Bullet/Bullet hits like a nitrous blast: dusty dystopian highways, junkyard ingenuity, and a scrappy crew that keeps stealing from the wrong people for the right reasons. Gear's cobbled-together muscle car (the "Bullet") and the ragtag lineup-Gear, the larger-than-life White Bear, and their glitchy multi-mode robot buddy-get pulled into something way bigger when a quiet drifter named Noah asks them to recover a mysterious cassette tied to the world's dead power grid. That simple "one job" snowballs into chases through sandstorms, double-crosses, and a mid-season kidnapping that flips the show from caper fun to full rescue mission.

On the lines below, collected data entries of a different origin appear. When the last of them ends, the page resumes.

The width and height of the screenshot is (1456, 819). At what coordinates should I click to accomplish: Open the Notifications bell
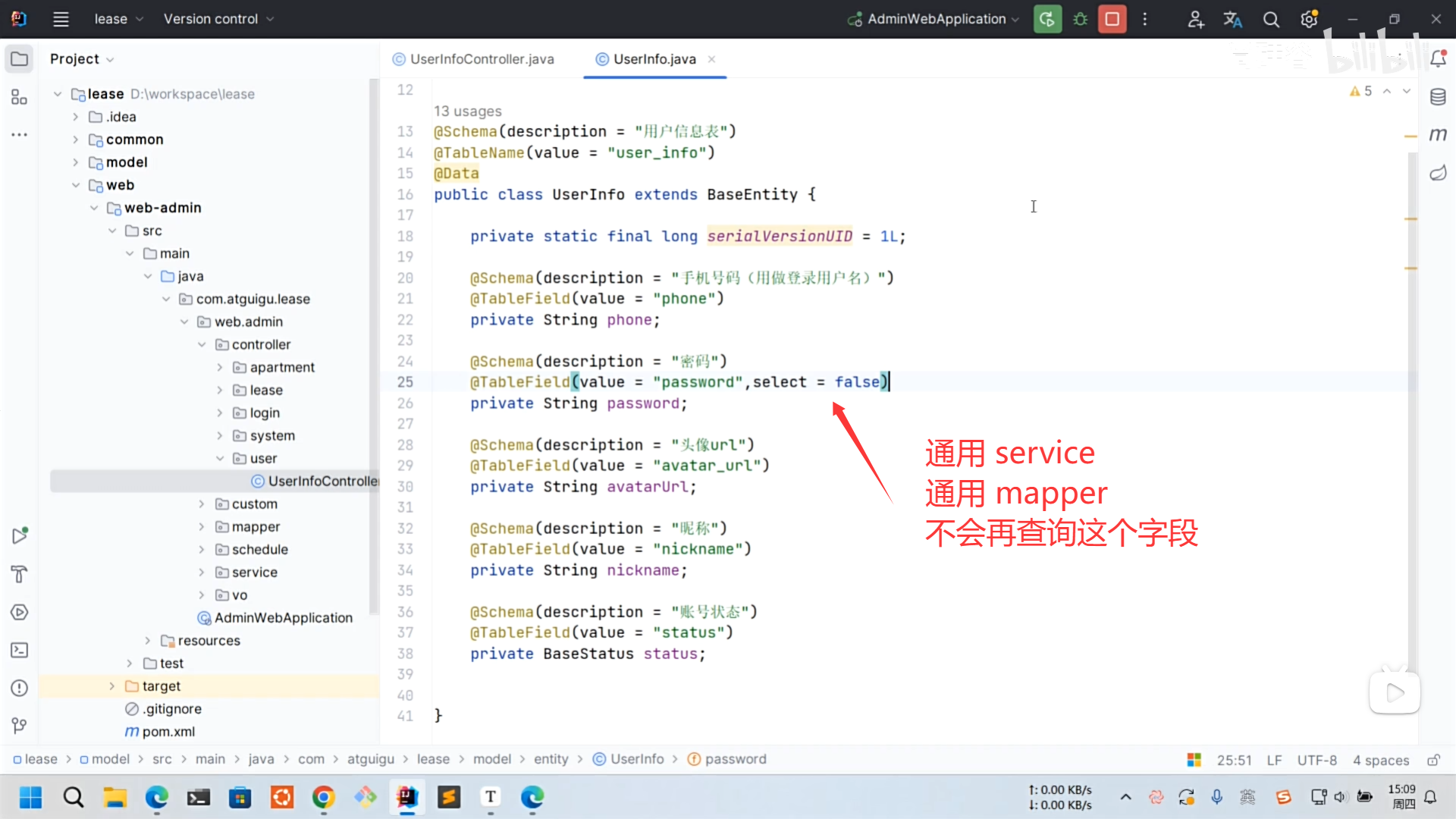(1438, 59)
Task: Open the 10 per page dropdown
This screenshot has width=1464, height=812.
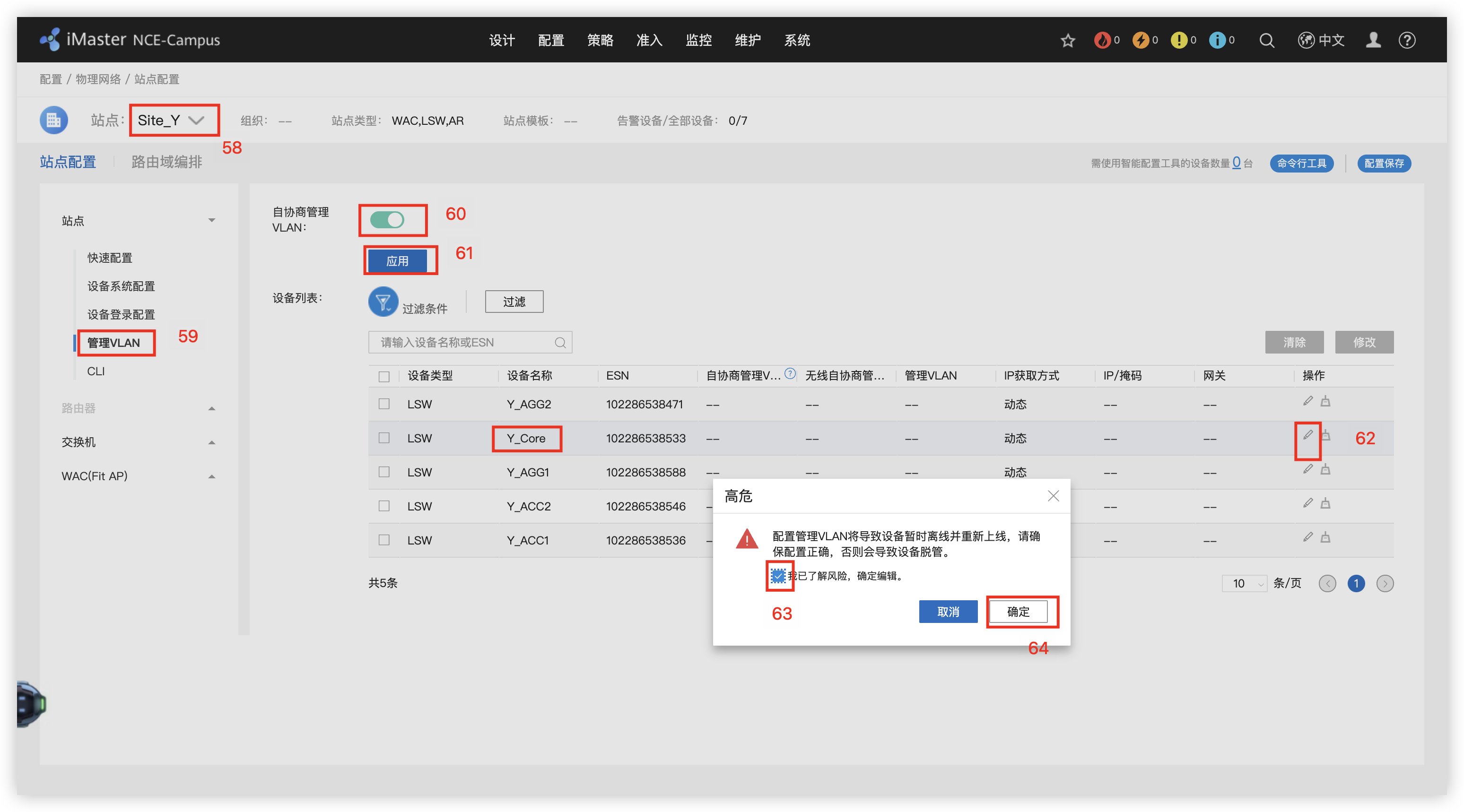Action: (x=1244, y=584)
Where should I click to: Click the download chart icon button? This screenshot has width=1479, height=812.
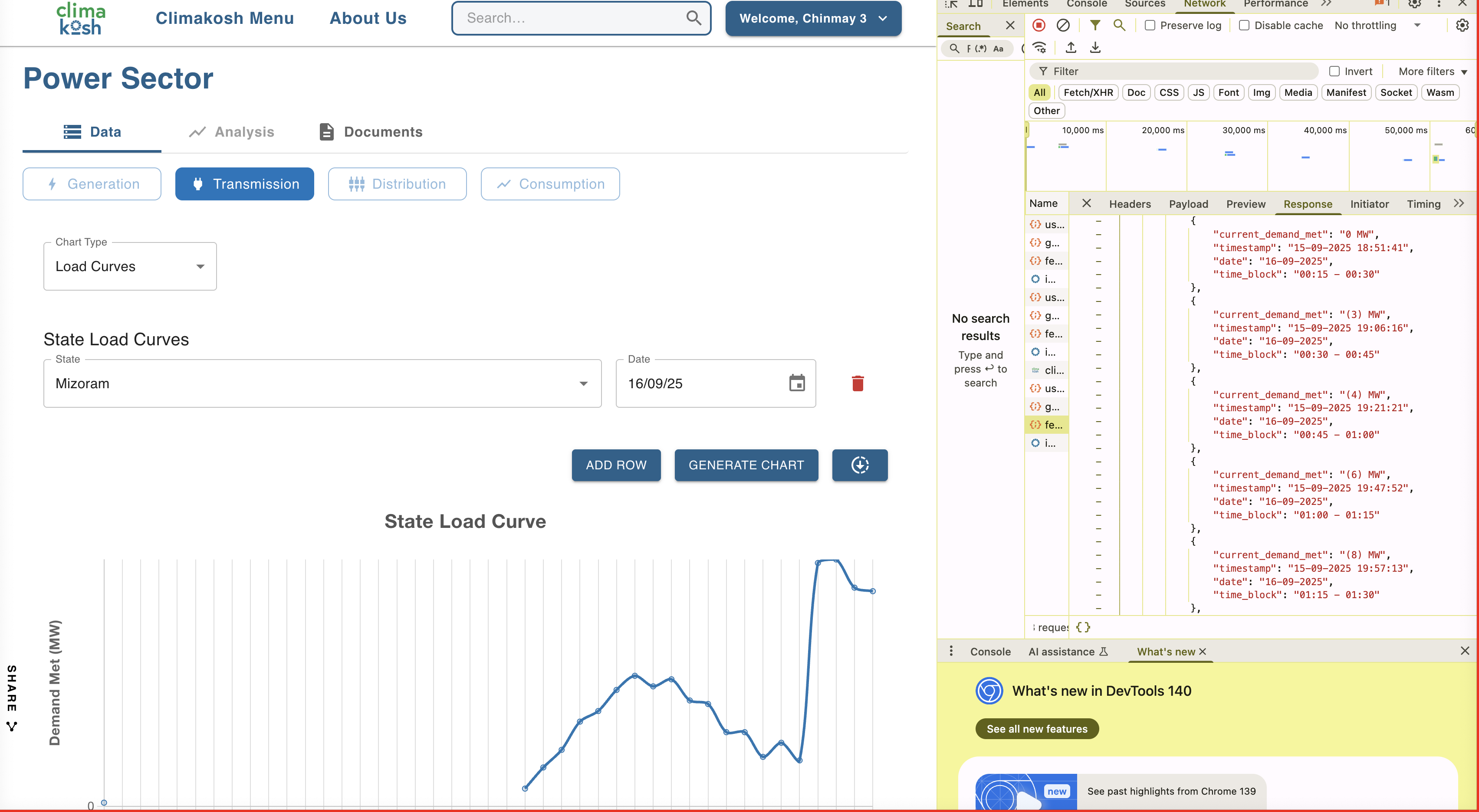[x=860, y=465]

The real surprise is Amanda Turen as Noah. She starts off soft-spoken and guarded, like she expects everyone to sell her out, then gradually lets the edges show: dry humor in the cab of the Bullet, a cracked voice when everything goes sideways, and steel when she's being marched in front of guns. The scenes where Noah is separated from the crew sell the stakes because Turen never overplays it-she lets fear, resolve, and a hint of guilt bleed through line by line. By the time the team's racing to pull her out, you're in it emotionally because she made you care.
Action's slick, the desert chase animation feels weighty, and the soundtrack slaps-but it's Noah (and Turen's read of her) that gives the show its heart. I'm all-in for the next drop. 10/10.